Duplicate the items from the line with "How do I perform: Open the" up to and including the line with "I will point(172,826).".

----------------------------------------

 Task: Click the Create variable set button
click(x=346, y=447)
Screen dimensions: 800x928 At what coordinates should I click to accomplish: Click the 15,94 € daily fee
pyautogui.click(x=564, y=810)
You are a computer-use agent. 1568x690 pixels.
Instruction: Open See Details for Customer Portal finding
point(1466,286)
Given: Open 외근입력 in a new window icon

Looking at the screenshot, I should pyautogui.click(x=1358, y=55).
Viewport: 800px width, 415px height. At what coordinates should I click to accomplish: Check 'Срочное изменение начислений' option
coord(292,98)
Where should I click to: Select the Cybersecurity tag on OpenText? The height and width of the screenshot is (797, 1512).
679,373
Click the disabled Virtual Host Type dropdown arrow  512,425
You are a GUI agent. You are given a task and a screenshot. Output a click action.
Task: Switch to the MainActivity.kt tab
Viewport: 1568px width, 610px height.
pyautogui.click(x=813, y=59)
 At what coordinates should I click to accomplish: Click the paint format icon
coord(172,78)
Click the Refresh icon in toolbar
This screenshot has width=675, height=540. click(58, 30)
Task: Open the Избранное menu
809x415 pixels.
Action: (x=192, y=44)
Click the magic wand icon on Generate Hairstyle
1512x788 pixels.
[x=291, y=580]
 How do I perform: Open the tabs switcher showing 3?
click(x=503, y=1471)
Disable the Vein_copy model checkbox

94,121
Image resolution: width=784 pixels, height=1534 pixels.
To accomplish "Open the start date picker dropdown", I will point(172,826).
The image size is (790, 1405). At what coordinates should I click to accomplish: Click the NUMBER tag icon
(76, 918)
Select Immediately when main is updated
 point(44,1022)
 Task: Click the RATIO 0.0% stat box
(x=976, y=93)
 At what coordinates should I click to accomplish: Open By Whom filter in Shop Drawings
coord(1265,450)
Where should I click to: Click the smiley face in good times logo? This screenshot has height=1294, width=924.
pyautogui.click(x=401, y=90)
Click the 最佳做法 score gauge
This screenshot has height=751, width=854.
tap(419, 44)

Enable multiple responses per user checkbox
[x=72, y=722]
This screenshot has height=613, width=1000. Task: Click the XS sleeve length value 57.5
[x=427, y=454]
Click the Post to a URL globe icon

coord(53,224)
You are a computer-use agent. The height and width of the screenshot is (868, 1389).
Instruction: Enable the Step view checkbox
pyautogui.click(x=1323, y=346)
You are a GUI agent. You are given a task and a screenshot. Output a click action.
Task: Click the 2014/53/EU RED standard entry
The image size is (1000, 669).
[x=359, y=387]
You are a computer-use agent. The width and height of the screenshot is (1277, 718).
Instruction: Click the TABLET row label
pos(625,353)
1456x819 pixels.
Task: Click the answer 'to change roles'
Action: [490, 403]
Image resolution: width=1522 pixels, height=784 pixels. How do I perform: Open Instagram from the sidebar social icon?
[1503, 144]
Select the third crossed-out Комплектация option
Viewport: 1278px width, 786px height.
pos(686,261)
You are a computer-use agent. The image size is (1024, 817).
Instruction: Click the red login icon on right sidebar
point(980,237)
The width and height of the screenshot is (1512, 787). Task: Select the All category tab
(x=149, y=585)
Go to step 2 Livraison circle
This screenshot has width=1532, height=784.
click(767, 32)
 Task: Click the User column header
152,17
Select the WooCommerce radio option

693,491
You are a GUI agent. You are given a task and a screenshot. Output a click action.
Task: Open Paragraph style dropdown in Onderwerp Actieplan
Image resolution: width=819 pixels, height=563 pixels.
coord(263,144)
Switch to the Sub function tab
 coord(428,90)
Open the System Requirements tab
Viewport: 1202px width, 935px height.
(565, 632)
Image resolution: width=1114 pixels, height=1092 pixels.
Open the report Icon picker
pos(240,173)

----------------------------------------

#### PROBLEM SOLUTION
 How do I perform: Open the tabs switcher showing 3?
click(x=503, y=1471)
Disable the Vein_copy model checkbox

94,121
Image resolution: width=784 pixels, height=1534 pixels.
To accomplish "Open the start date picker dropdown", I will point(172,826).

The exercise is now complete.